Kyle Busch watched February’s Daytona 500 from a hospital bed.
He left Homestead-Miami in November a Sprint Cup champion.
That reality will be hard for some fans to accept, a broken leg and a broken foot making Busch the first driver since Richard Petty in 1971 to win NASCAR’s most prestigious title while missing races. A point system that was formerly based on consistency crowned a Chase champion Sunday that missed three months of the 2015 season recovering – roughly a third of the schedule. But no matter what position you take on the Busch debate there’s no question the 30-year-old’s comeback is one of the most impressive we’ve seen on the NASCAR circuit in modern history.
“I don't know that anybody could have ever dreamt of this year, to have dreamt of my career path the way it's kind of gone,” he said after being showered with championship champagne. “I was like, man, I don’t know if I’m ever going to be able to get back in a car [after getting injured at Daytona]. Fortunately, I was able to put it all back together.

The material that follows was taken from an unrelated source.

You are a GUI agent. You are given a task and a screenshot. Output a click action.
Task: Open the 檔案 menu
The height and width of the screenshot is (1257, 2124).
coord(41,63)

But it did worry me.”
Keep in mind Busch, after earning a special exemption from NASCAR to be Chase eligible, needed to charge into the top 30 in points with only 15 races left in the regular season. He needed to learn a new rules package, one that gave veterans like Tony Stewart fits and win at least one race after relearning how to do things like walking over three months. Folks, I’ve broken an ankle in multiple places and I know firsthand the difficult and painful physical therapy Busch went through. Pushing through it all to get back in the car by Memorial Day a mere three months after slamming into Daytona’s SAFER Barrier was no small feat. Stewart, who himself had a similar injury, took nearly two years to get back to 100 percent.

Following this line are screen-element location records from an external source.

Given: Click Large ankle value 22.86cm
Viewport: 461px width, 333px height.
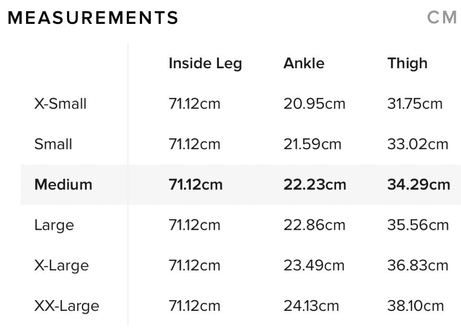Looking at the screenshot, I should pos(314,225).
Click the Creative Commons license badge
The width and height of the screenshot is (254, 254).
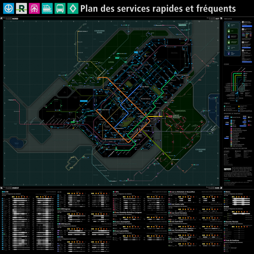coord(227,169)
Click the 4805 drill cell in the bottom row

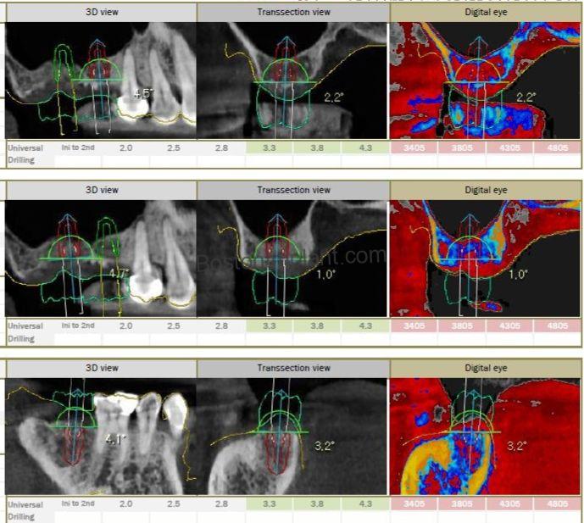click(x=557, y=504)
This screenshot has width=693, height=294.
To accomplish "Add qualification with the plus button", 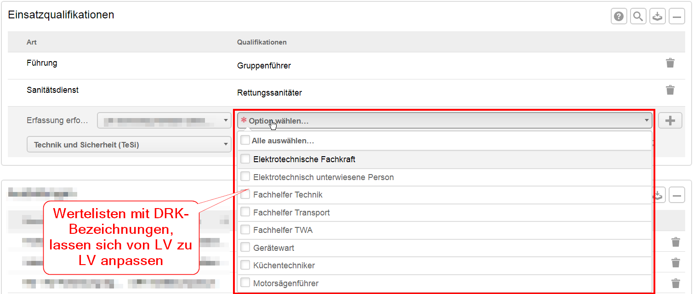I will click(670, 121).
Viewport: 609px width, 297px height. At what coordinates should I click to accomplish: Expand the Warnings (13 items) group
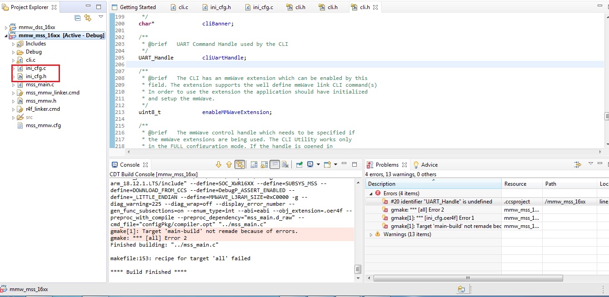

“The rehab and everything, it was really, really hard. It's amazing how much you lose in muscle mass,” Busch said of his injuries. “You felt limp, like you had no control over anything down there.”
“We just kept powering through.”
But it’s not just physical limitations Busch needed to overcome. Long a victim of mental breakdowns in crunch time he had to develop into a leader of the No. 18 team. A driver known for his temper tantrums grew up, first child Brexton combining with the support of family to give Busch a new perspective on life. Suddenly, a man once reviled by both the fan base and inside the garage was relabeled a more even-keeled personality.
Those changes served Busch well during a late-race twist that could have easily sparked his temper. A debris caution called with just nine laps remaining bunched up the field and forced his pit crew to keep the No. 18 team ahead of all challengers. Even after the stop the three other drivers in title contention were close enough that a poor restart or a loss of focus would ruin things for Busch. The “old Kyle” would have lost his cool. This time?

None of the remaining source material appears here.